Justice Stevens Announces RetirementAbner S. Greene in Fox News Live Shots Blog, April 09, 2010
April 9, 2010 - 11:07 AM | by: Lee Ross
In a move that was widely expected, Supreme Court Justice John Paul Stevens announced his intention to resign from the high court in a letter to President Obama dated Friday. Stevens resignation gives Obama his second opportunity to make a lifetime appointment to the Supreme Court and sets up a near certain Senate confirmation battle this summer.
In his letter to the president, Stevens concluded that “it would be in the best interests of the Court to have my successor appointed and confirmed” before the next high court term starts in October. He will remain on the bench through the end of the current term which is likely end in late June.
Stevens has been on the bench longer than any other current member of the Supreme Court and was a federal appellate judge in Chicago in 1975 when President Gerald Ford picked him for the high court.

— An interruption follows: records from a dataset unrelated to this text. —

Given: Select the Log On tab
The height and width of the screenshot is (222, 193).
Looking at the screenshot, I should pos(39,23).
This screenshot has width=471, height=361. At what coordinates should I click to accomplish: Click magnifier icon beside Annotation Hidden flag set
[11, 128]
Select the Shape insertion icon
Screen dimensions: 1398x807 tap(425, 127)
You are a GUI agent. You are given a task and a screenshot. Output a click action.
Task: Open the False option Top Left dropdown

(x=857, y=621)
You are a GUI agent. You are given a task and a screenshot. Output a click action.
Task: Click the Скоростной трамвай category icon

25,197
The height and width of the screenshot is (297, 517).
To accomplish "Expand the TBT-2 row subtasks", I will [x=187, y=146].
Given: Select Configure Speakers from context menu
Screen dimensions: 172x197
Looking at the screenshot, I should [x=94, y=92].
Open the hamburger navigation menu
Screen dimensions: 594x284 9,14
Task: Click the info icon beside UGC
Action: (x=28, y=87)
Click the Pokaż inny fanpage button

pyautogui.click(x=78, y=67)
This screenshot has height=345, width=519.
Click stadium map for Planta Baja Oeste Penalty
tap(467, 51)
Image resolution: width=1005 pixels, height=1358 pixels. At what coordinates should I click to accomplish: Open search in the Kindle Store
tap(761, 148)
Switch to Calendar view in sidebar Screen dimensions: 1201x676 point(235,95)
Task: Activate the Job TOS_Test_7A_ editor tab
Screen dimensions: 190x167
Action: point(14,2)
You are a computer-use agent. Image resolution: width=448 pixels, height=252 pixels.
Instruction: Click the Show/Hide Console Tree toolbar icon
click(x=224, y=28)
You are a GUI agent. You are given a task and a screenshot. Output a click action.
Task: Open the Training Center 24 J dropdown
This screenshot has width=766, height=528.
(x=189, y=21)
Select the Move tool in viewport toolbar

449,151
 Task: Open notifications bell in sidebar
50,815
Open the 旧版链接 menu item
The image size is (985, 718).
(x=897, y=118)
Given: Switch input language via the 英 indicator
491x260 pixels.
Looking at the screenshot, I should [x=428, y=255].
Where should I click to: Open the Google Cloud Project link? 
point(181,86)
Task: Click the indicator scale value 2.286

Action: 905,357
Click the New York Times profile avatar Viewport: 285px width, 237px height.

Chief Justice John Roberts issued a statement Friday saying Stevens “has enriched the lives of everyone at the Court through his intellect, independence, and warm grace. “
Stevens impact in the bench was immediate as his vote helped forge a narrow majority to reinstate the death penalty. But by 2008, Stevens concluded the way capital punishment was carried out by states was pointless and "patently excessive and cruel and unusual punishment."
It was “a conclusion that the stable ground that he thought he found early on wasn't proving as stable as he would have liked," Stewart Baker, a former Stevens law clerk told Fox News.
Stevens was born in 1920 and raised in his beloved hometown of Chicago. His family ran the old Stevens Hotel on Michigan Avenue until the Great Depression knocked them out of business. In between his college studies at the University of Chicago and Northwestern Law School where he finished first in his class he served in the U.S. Navy during World War II. He was awarded a bronze star for his work as part of the famous Codebreakers stationed in Hawaii.
In 1947, Stevens did a one year clerkship for Justice Wiley Rutledge. A man Stevens would later call a hero. It is perhaps because of this experience that Stevens would make sure he engaged his clerks in the day-to-day operations of the Court.
“That may not sound that unusual but in many of the other chambers,” observed Abner Greene, a former clerk and now law professor at Fordham University. “A lot of work was done by memo writing. The clerks would write memos to the justice. There would be set meetings every week to talk to the justice. But with Justice Stevens, it was an on-going legal discussion. Which is the best opportunity"
While Stevens has remained a prolific writer, his voice on the Court didn't really emerge until the 1990's when he became the longest-serving associate justice. This position--second only to the Chief Justice in influence--allowed him to craft close majorities in dozens of cases. This skill enabled Stevens to pick up the crucial fifth vote in a string of War on Terror cases from 2004-2008 challenging the Bush Administration's handling of terror suspects at Guantanamo Bay.
"In all of those cases, it's Justice Stevens who is assigning the opinion to Justice Kennedy. It's not like Justice Kennedy walks in and picks it up,” Green observed.
Stevens is known for his intellect and even temperament and as a rabid Chicago Cubs fan who a few years ago threw out the ceremonial first pitch at Wrigley Field. And he was there in 1932 as a 12 year old boy and saw Babe Ruth hit his famous "called shot" home run in the World Series.
"He really did it. There's no doubt about it,” Stevens said several years ago. “I saw it and I remember it. Of course, there are millions of people who claim to have been here. But I really was."
In 2000, the Supreme Court was called upon to effectively decide that year's presidential election. Stevens came out on the short end of that decision. "Although we may never know with complete certainty the identity of the winner of this year's Presidential election, the identity of the loser is perfectly clear. It is the Nation's confidence in the judge as an impartial guardian of the rule of law."
In recent years, Stevens maintained that his conservative principles never changed during his time on the Court. Rather it was the justices around him and perhaps the country too that became more conservative than he.